== ABOUT THIS TASK ==
Your answer should consist solely of the lines from the one holding "Ngayogyakarta (270, 577)" through the final line of the entries, reproduced exactly and without pictures.
EXCERPTED DATA: Begin
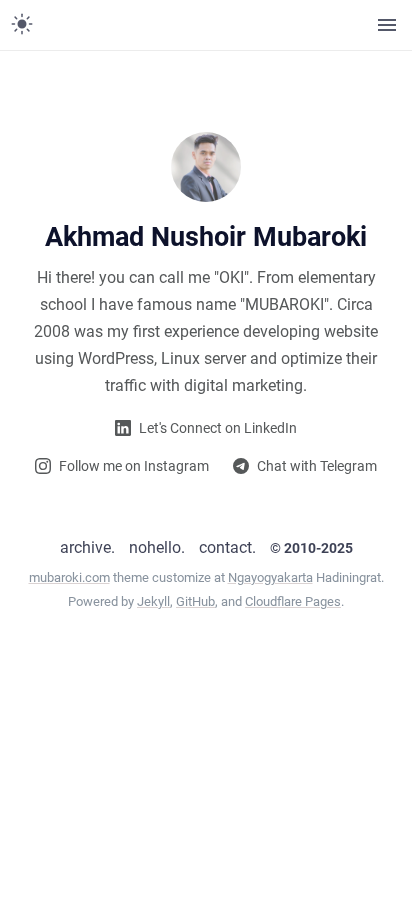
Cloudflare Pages (293, 601)
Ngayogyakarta (270, 577)
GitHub (195, 601)
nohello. (157, 547)
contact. (227, 547)
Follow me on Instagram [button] (134, 466)
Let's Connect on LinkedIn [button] (218, 428)
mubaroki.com (69, 577)
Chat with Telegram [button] (317, 466)
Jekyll (153, 601)
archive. (87, 547)
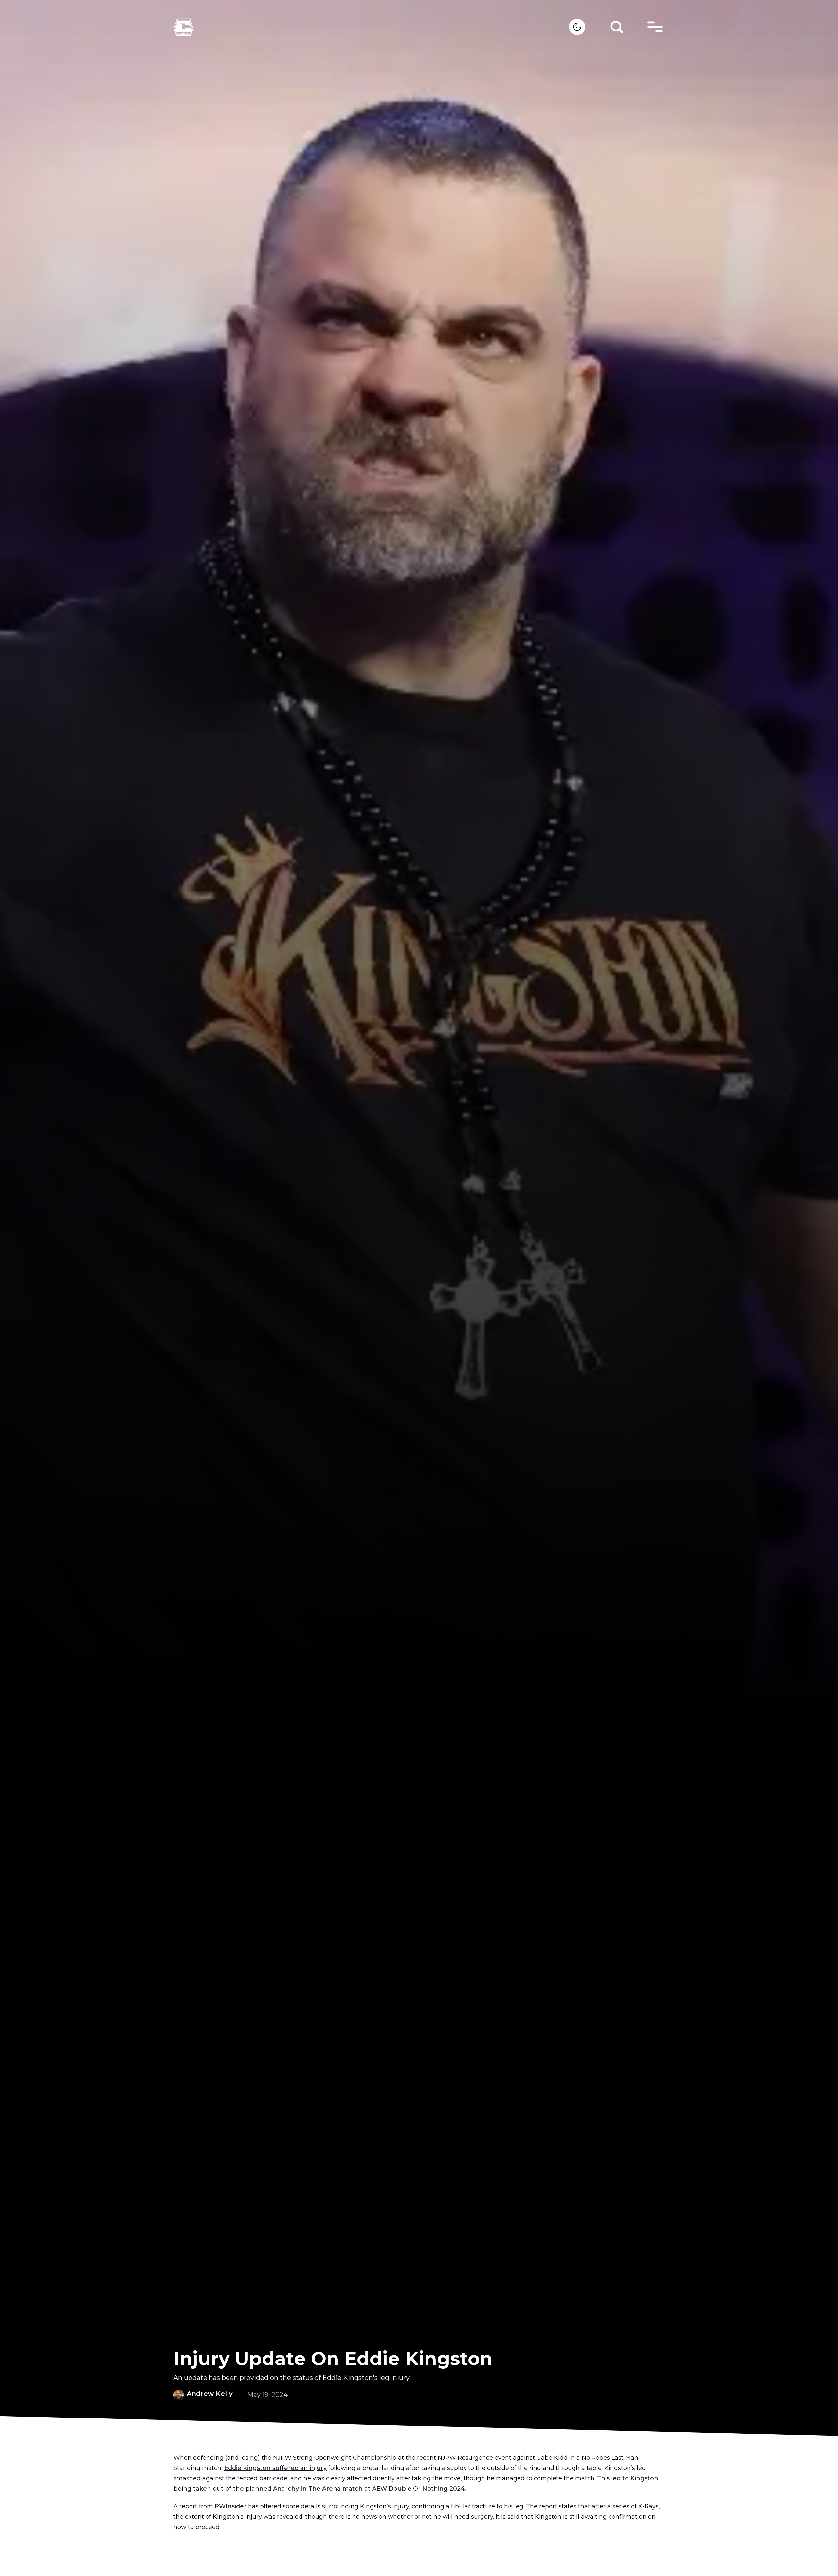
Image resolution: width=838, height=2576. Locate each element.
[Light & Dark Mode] (577, 27)
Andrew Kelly (210, 2394)
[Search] (616, 26)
EXCERPTED DATA: End
== FINISHED TASK ==
Ngayogyakarta (270, 577)
GitHub (195, 601)
nohello. (157, 547)
contact. (227, 547)
Follow me on Instagram [button] (134, 466)
Let's Connect on LinkedIn [button] (218, 428)
mubaroki.com (69, 577)
Chat with Telegram [button] (317, 466)
Jekyll (153, 601)
archive. (87, 547)
Image resolution: width=838, height=2576. Locate each element.
[Light & Dark Mode] (577, 27)
Andrew Kelly (210, 2394)
[Search] (616, 26)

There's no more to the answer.